Slow Cooker Sesame Chicken (Keto)
This Slow Cooker Sesame Chicken is a delicious and healthy keto-friendly dish, featuring tender chicken thighs cooked in a savory sesame-ginger sauce. Ideal for low-carb and gluten-free diets, this easy recipe is perfect for those craving flavorful, Asian-inspired comfort food without the guilt. Simply set it and forget it for a hands-off, satisfying meal.
- Prep Time: 10 minutes
- Cook Time: 4 hours
- Total Time: 4 hours 10 minutes
- Yield: 6 servings
- Category: Main Course
- Method: Slow Cooker
- Cuisine: Asian
- Diet: Gluten Free
Ingredients
- 6 boneless, skinless chicken thighs
- 4 to 5 green onions, diagonally sliced into 1" pieces (plus more for garnish)
- ¼ cup coconut aminos (or soy sauce)
- 2 teaspoons minced garlic
- 1 to 2 teaspoons ginger paste
- ¼ teaspoon red pepper flakes (adjust to taste)
- 4 teaspoons sesame oil
- ½ teaspoon xanthan gum (or cornstarch)
- ½ tablespoon sesame seeds (plus more for garnish)
Instructions
- Spray the slow cooker with nonstick spray. Add chicken thighs, green onions, soy sauce, garlic, ginger paste, and red pepper flakes.
- In a small bowl, mix the xanthan gum and sesame oil until dissolved.
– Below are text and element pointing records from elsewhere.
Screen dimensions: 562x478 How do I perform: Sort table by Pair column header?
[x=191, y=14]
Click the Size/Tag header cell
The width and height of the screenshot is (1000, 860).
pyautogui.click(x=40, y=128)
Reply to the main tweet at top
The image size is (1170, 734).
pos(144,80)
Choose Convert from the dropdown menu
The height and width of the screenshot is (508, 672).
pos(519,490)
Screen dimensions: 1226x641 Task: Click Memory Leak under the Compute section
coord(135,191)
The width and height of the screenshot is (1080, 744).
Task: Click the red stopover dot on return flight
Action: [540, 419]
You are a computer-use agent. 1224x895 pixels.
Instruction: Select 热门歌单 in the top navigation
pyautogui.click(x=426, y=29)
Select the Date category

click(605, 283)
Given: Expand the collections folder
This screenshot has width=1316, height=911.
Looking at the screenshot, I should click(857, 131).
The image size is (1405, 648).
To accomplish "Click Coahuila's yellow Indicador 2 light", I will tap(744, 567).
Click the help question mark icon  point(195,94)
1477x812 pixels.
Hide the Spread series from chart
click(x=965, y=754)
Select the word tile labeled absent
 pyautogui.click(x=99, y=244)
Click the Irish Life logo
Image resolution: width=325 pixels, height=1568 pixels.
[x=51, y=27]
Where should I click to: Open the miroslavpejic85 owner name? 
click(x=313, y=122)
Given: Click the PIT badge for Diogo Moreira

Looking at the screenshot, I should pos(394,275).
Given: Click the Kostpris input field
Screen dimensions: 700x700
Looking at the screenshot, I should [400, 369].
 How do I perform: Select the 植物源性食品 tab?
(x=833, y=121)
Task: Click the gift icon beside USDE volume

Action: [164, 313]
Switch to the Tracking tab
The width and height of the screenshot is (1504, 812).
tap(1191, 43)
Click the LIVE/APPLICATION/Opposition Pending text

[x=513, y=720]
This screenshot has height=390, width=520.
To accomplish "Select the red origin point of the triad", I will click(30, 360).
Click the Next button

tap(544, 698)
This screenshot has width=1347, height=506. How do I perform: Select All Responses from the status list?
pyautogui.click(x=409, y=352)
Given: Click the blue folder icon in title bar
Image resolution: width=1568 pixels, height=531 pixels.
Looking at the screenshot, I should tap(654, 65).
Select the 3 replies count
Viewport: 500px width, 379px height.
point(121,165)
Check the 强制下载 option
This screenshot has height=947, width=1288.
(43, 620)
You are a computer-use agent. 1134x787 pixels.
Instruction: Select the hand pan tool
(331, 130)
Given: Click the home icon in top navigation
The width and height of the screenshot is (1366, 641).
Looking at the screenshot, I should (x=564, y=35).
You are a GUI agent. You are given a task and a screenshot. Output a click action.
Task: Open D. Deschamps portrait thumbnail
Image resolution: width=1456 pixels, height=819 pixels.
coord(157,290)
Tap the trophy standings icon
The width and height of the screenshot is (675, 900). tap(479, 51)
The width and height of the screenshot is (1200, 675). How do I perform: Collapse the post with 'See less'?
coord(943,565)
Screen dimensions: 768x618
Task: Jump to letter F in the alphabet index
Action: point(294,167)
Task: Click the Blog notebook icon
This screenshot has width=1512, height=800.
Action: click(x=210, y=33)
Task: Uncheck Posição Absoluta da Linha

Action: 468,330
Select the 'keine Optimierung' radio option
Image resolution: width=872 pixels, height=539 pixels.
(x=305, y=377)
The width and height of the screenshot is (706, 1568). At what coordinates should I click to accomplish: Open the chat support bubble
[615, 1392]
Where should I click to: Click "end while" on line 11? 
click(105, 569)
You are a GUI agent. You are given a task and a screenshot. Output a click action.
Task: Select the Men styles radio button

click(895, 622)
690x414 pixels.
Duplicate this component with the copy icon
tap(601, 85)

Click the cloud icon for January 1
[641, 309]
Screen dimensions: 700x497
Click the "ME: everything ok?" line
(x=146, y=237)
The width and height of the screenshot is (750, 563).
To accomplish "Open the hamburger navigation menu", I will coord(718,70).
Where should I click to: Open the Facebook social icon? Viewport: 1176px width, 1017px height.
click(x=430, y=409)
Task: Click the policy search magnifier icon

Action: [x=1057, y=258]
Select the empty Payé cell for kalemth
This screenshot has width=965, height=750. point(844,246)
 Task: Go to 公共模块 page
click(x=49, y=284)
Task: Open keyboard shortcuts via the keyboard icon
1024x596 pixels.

Add this mixture to the slow cooker and stir.
- Cover and cook on low for 4 to 6 hours or until the chicken is fully cooked and tender.
- Stir in sesame seeds and adjust the flavor with more soy sauce or salt and pepper, if desired.
- Serve over steamed rice, riced cauliflower, or riced broccoli.
Notes
- For a spicy kick, increase the amount of red pepper flakes or add hot sauce.
- For a low-carb option, pair the sesame chicken with steamed vegetables like cauliflower or broccoli instead of rice.
- Chicken breasts can be used instead of thighs, but thighs offer better tenderness when slow-cooked.
- Store leftovers in an airtight container for up to 3-4 days, or freeze for up to 3 months.